My routine over the past year or so has been to spend my last few hours before bedtime writing this dreadful blog.

I need background music to do this. Fortunately, I have a huge CD collection.  Since Partner’s in the next room watching “The Good Wife,” however, noisy orchestral music, and opera, and organ music seems inappropriate.

So I listen mostly to chamber music, and solo keyboard music.

I’ve gone through the Beethoven sonatas, and the Bach suites, and the Beethoven quartets, and the Mozart sonatas and quartets (and quintets).  I tried the Scarlatti sonatas (I own about two-thirds of them – you know I’m a maniac for complete sets of things), but it was like listening to the same thing over and over again.  I got out my set of the complete piano music of Federico Mompou and listened through that.  And the sonatas of Prokofiev, and Scriabin, and Shostakovich.

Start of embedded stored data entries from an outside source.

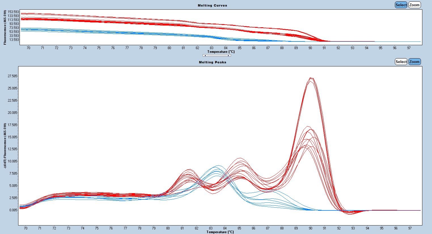This screenshot has height=234, width=432.
Task: Pick the top of the blue peak near 83.5°C
Action: click(218, 166)
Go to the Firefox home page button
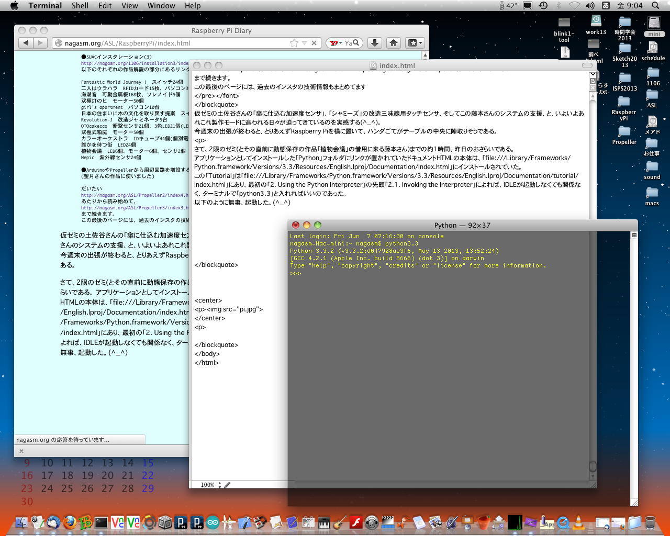 coord(394,43)
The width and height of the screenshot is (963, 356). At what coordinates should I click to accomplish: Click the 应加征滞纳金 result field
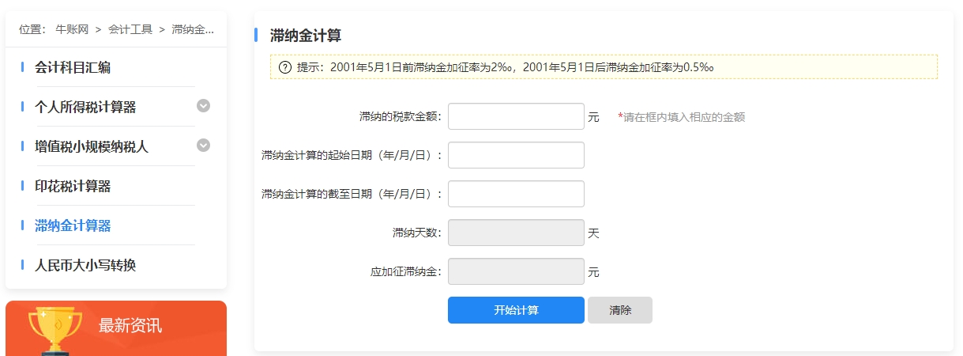coord(516,271)
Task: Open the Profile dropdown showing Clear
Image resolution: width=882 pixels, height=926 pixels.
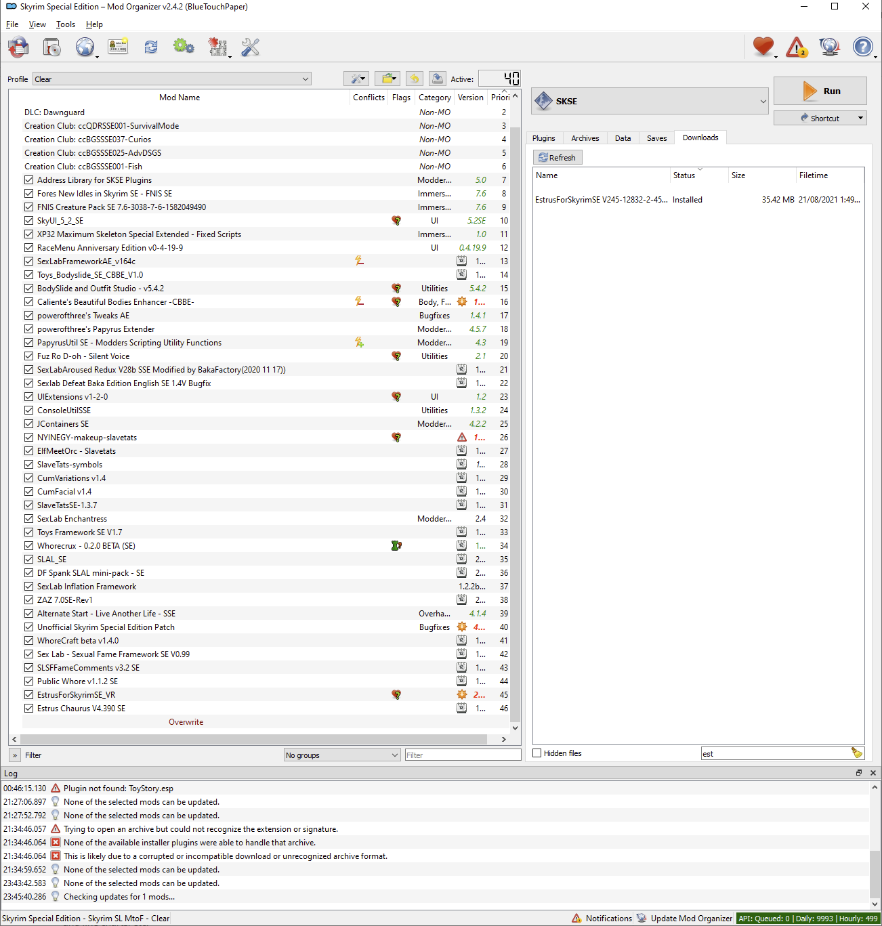Action: [x=172, y=79]
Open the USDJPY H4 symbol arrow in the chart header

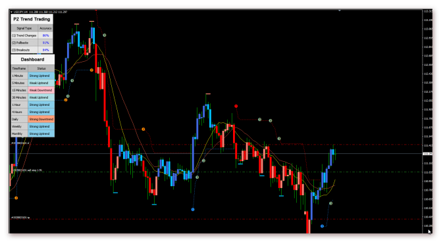coord(12,12)
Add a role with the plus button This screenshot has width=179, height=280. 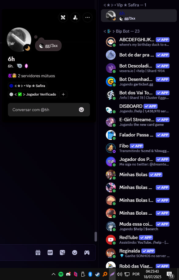tap(63, 94)
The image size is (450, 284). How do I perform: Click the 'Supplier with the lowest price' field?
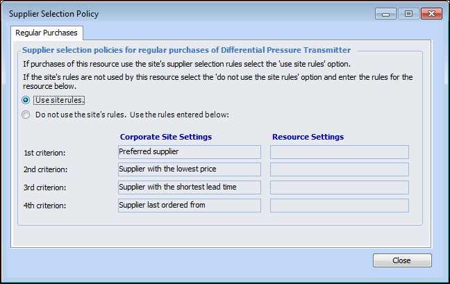click(x=189, y=169)
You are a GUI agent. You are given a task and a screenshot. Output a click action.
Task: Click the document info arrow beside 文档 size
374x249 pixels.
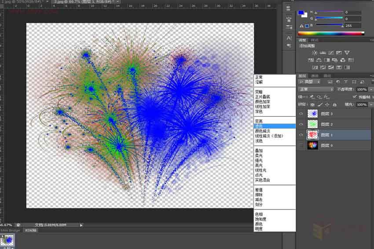(81, 225)
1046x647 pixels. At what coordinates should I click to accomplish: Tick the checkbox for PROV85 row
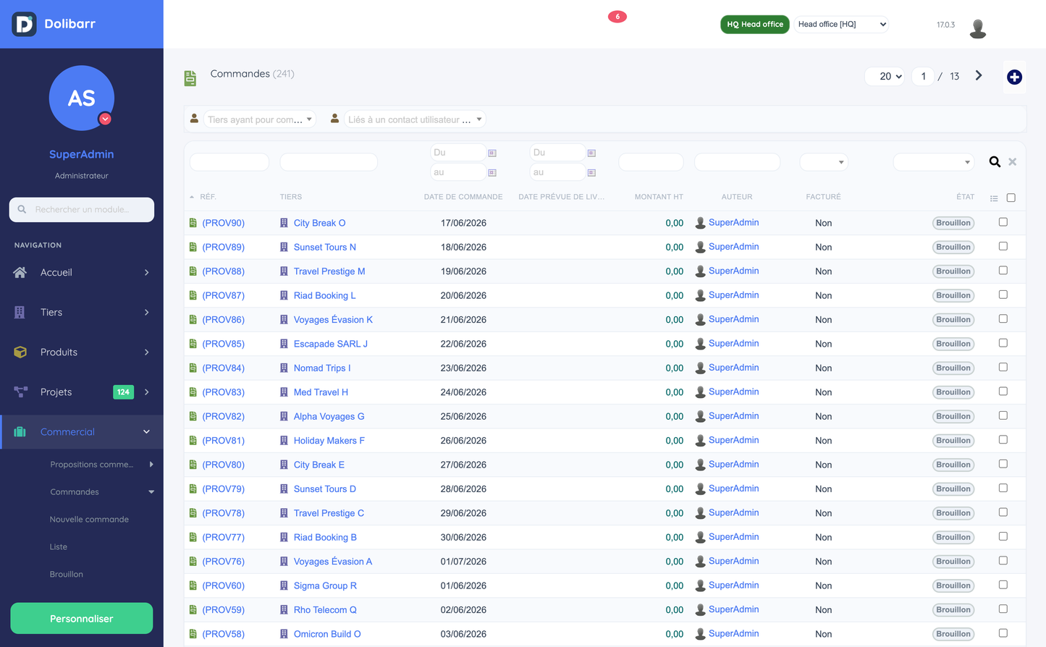[1003, 343]
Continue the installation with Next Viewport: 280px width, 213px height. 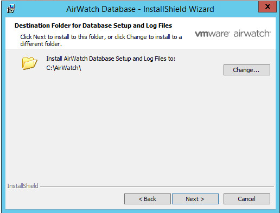pyautogui.click(x=195, y=199)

Finally, feeling bored and disdainful, I pulled out some ancient ultra-cheapo recordings of “The Favorite Music of Frederic Chopin,” which I seem to recall buying for a dollar per CD.

After a few days of that, I went on eBay and bought a thirteen-CD set of the complete Chopin piano music for sixty bucks (which is a pretty good price, if you ask me).

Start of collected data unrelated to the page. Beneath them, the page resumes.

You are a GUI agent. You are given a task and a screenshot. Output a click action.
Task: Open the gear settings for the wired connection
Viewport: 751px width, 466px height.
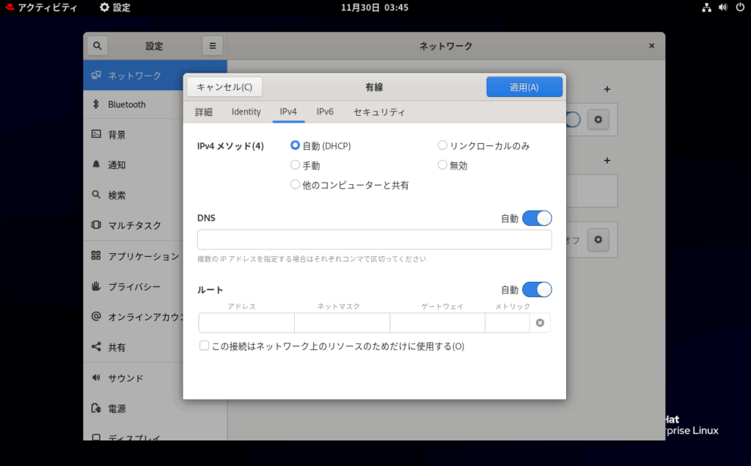pos(598,119)
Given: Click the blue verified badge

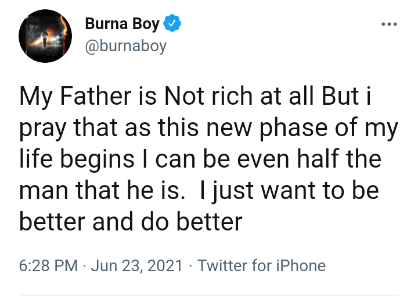Looking at the screenshot, I should click(x=173, y=24).
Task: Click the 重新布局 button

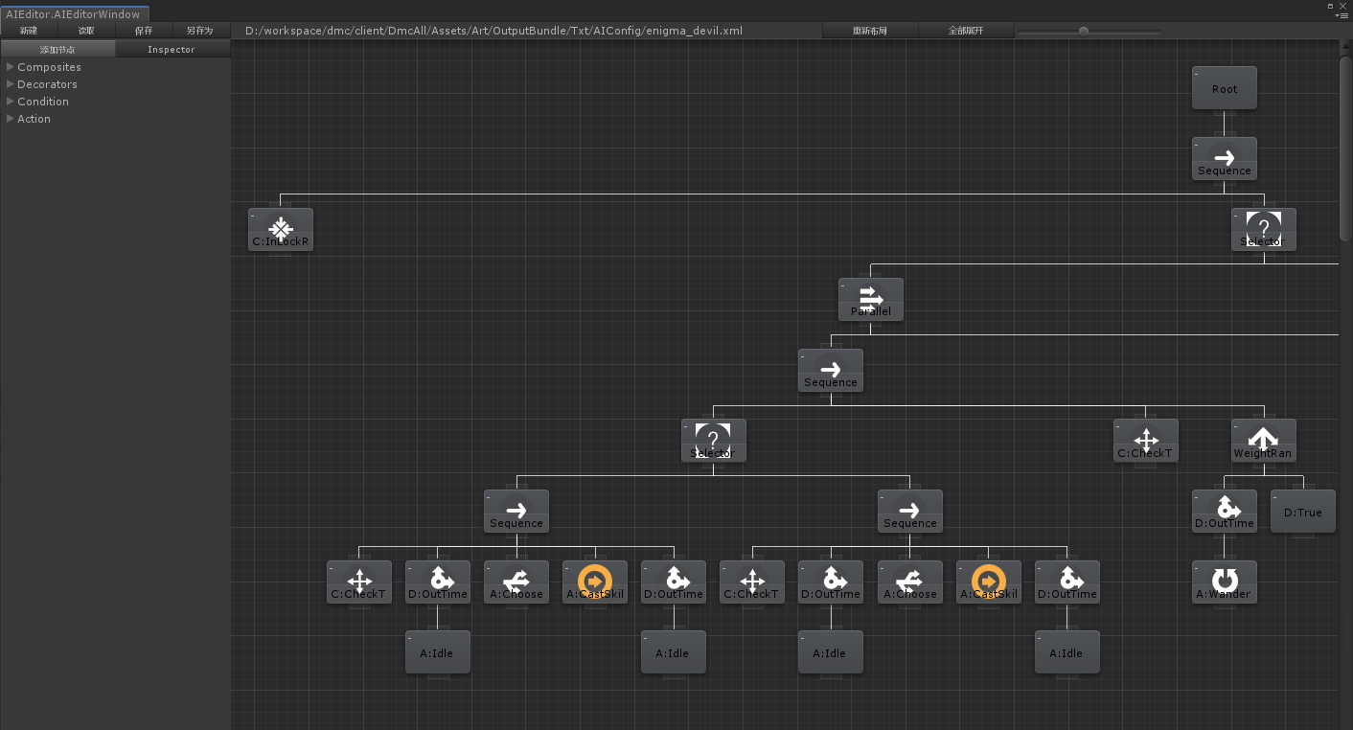Action: 870,31
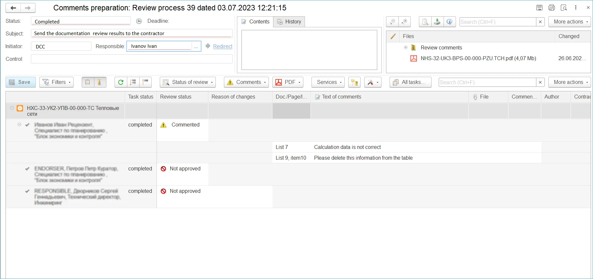Click the green refresh icon
Image resolution: width=593 pixels, height=279 pixels.
pos(120,82)
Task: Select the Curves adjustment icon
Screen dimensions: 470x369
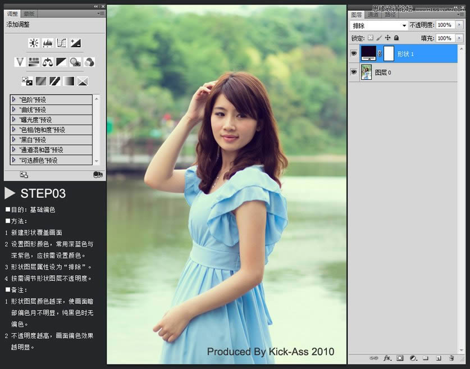Action: point(62,43)
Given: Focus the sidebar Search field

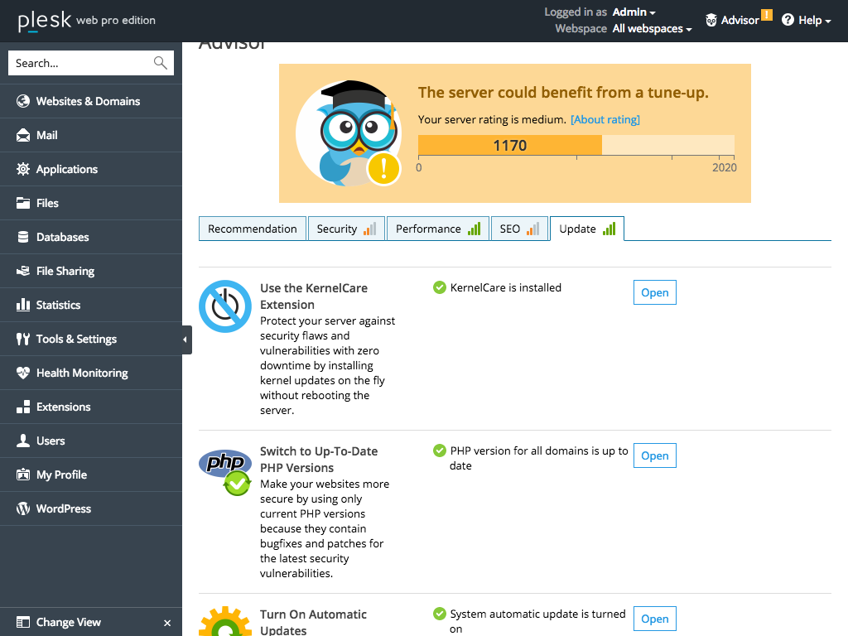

Chopin I used to associate with everything that people hate about classical piano music: frilly, arch, virtuosic, all style and no substance, ornate frippery.

Oh how wrong I was.

This is music written in the first half of the nineteenth century – Beethoven and Schubert were only recently deceased, and Verdi and Wagner were just getting started – and it’s still incredibly fresh and energetic and daring. It changes key all over the place. The virtuosity is never just for show; it’s part of the structure of the piece.  The individual pieces are short; even the sonatas feel like suites.  The melodies are soulful and beautifully constructed.

And the harmonies! They are amazing. Chopin tells stories with chord progressions. There’s often solmething wild going on over the surface – some fancy figuration – but the progressions beneath them are telling the real story. Here, as an unvarnished example, is the C Minor Prelude (you may recognize it as a Barry Manilow song).

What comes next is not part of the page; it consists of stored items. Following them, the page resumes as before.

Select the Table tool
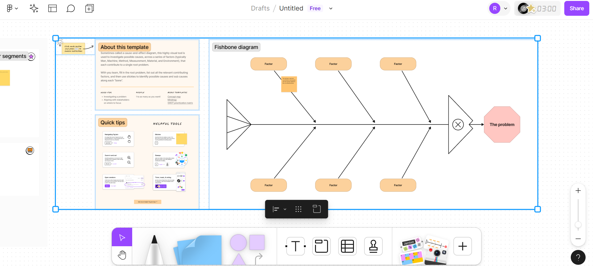Image resolution: width=593 pixels, height=266 pixels. [x=347, y=246]
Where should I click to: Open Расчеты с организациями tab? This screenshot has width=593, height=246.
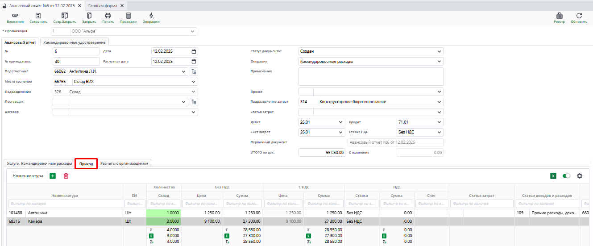tap(124, 163)
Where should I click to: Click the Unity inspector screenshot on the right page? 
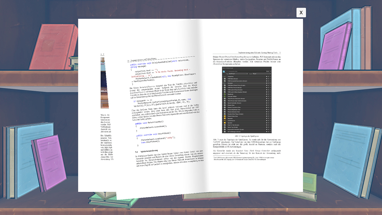pyautogui.click(x=246, y=100)
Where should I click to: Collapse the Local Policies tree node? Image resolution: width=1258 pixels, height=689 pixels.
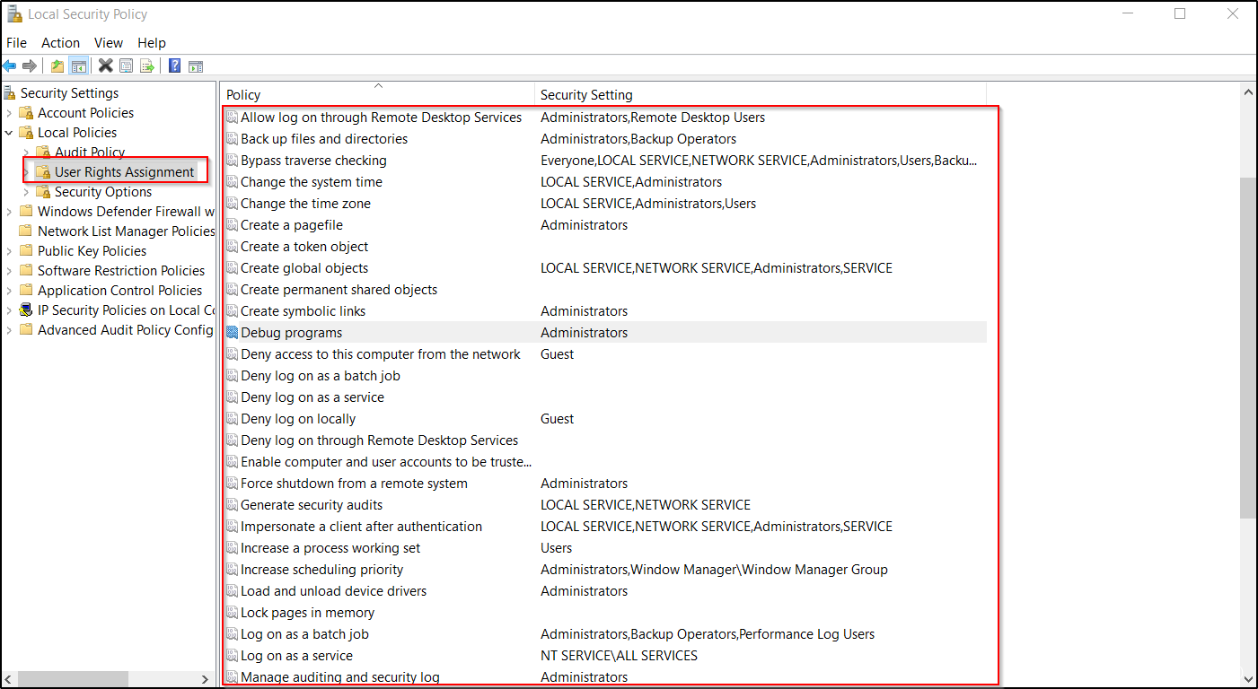click(10, 133)
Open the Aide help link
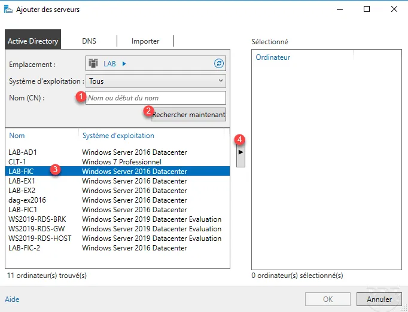This screenshot has width=408, height=312. tap(12, 299)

I’ve got the Polonaises going in the background as I write this.  I’ve worked my way through the Etudes, and the Preludes, and the Mazurkas, and the Sonatas, and the Scherzos.  (I still have the Waltzes to listen through, but I pretty much know those.) The performer is a Russian namedNikita Magaloff, whose claim to fame is that he did the complete Chopin piano music over and over again. He is precise, and unfrilly, and really very good.

When I was a kid, I didn’t like vegetables.  Now I love them.

Ditto Chopin.

How our tastes change as we get older!